What if...GODZILLA Attacks My Park? An insurance thriller!

A blasted curse of being an insurance agent is that when I attend movies featuring colossal destruction I can’t help but wonder: who will pay for all that damage? Cars are flung, buildings are crunched, and Earthlings are maimed. While everyone else is enjoying popcorn and on the edge of their seats, I’m gripping mine thinking about insurance coverage and the resulting certainty of litigation. Perhaps the only thing happier than a tornado in a trailer park would be...Godzilla! A cold sweat ensues.

I stare off into the distance in the theater imagining how one fine morning at the park, Billy Bob, my maintenance man, is in the tool shed when Godzilla whacked it with his tail 407.5 yards into the lake! From the look of the shed’s flight trajectory, Billy Bob won’t be doing any mowing for me in the future, nor will he be taking care of his family. Well, presuming he’s an employee and I have Workers Compensation insurance coverage, my park, my family and I are in luck. Billy Bob was working at the time and he was mortally injured. Thus, workers compensation will pay for any medical expenses he incurred plus income to his wife until she remarries. It will also pay income to his four kids, Burnelle, Waynette, and the twins, Daryl and Darrell, until they turn 18, or 25 if they are full time college students.

But, my knuckles whiten, what if Godzilla was in the lake next to my park and his body shoved a 30’ wall of water washing away 20 park owned homes and 50 tenant-owned homes!? Sure enough, like almost every insurance policy written today, my policy excludes flood coverage. But wait, this isn’t rising water or a tidal flow that fits the policy’s definition of a flood. This damage was caused by an out of control animal, albeit other worldly. There’s no exclusion for damage done by animals in my Special Form property policy. So, woo-hoo! My park-owned homes would be covered. And the loss of income associated with my former park tenants’ homes (God rest their souls) will continue to pour into my investment account! Bring it, Godzilla...BRING IT ON! I love insurance.

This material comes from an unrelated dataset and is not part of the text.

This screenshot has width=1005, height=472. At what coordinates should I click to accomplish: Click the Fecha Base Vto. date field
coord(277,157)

Uh oh, my left eye twitches and my right eyebrow raises to a peak: what if the 400’ tall Monster walks into the middle of my park and is standing over my clubhouse when all the cars, military vehicles and seawater he’s ingested suddenly trigger massive gastrointestinal upset? The resulting epic sh…., I mean poop, from 100’ above my building obliterates the roof?! Oh, crap! Am I covered (by my insurance)? I take a deep breath and remember that damage due to fallen objects is covered under most policies. But this is poop and poop is a pollutant. Pollution damage is excluded under almost every policy. Nevertheless, my guess is that because the “pollution” didn’t cause damage due to actually polluting something but rather by smashing it, it’s covered. Popcorn sticks to my sweaty brow as I wipe across it in relief.

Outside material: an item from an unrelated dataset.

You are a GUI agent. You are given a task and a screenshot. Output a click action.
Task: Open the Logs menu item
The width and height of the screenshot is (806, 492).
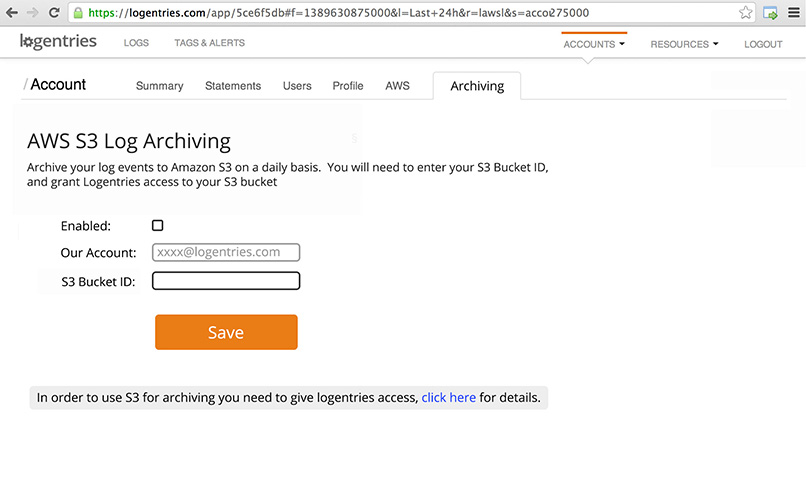pyautogui.click(x=136, y=43)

Then, I bite my lip, painfully: what if Godzilla had just met, in the bowels of the Earth, with Middle East extremists hell bent on raining down retribution on us all? Worse yet, the damage is far and wide, to the point the government has become deeply involved. Will it be labeled an official terrorist event? Did I take that $150 terrorism coverage rider my handsome insurance agent suggested?!? If not, I could be without coverage. Salt gets in both eyes as I slap my forehead and I scream inappropriately during the movie’s only love scene.

And, my eyes bulge, oh no! This seems too real...I just drove into town to visit the park in my new white Porsche Cayenne, and I even let some of the tenants take their picture next to it, and now Godzilla has roasted it like a marshmallow over a bonfire of tinder (flaming mobile homes)! “It’s war now Godzilla!” I grit through my teeth. Someone shushes me; my wife asks if I’m “okay.” I snap out of it and remember I have “comprehensible coverage” and I should get a check for the value minus the deductible. Sweet!

My rage has scared Godzilla but given he is a major klutz he downs all the power lines in the region as he runs away. He may be gone but it’s August, we’re in Texas, and it’s 107 degrees out and now we have no A/C or power for the next 30 days and my tenants stop paying rent! Will my loss of income coverage pay? Darn you, Godzilla! My Special Form property policies exclude for off-premises caused power outages unless I specifically requested a costly endorsement adding this coverage back. If not I will have to hope my tenants keep their contractually required rent payments flowing to me. I exit the movie desperate to check my insurance policies.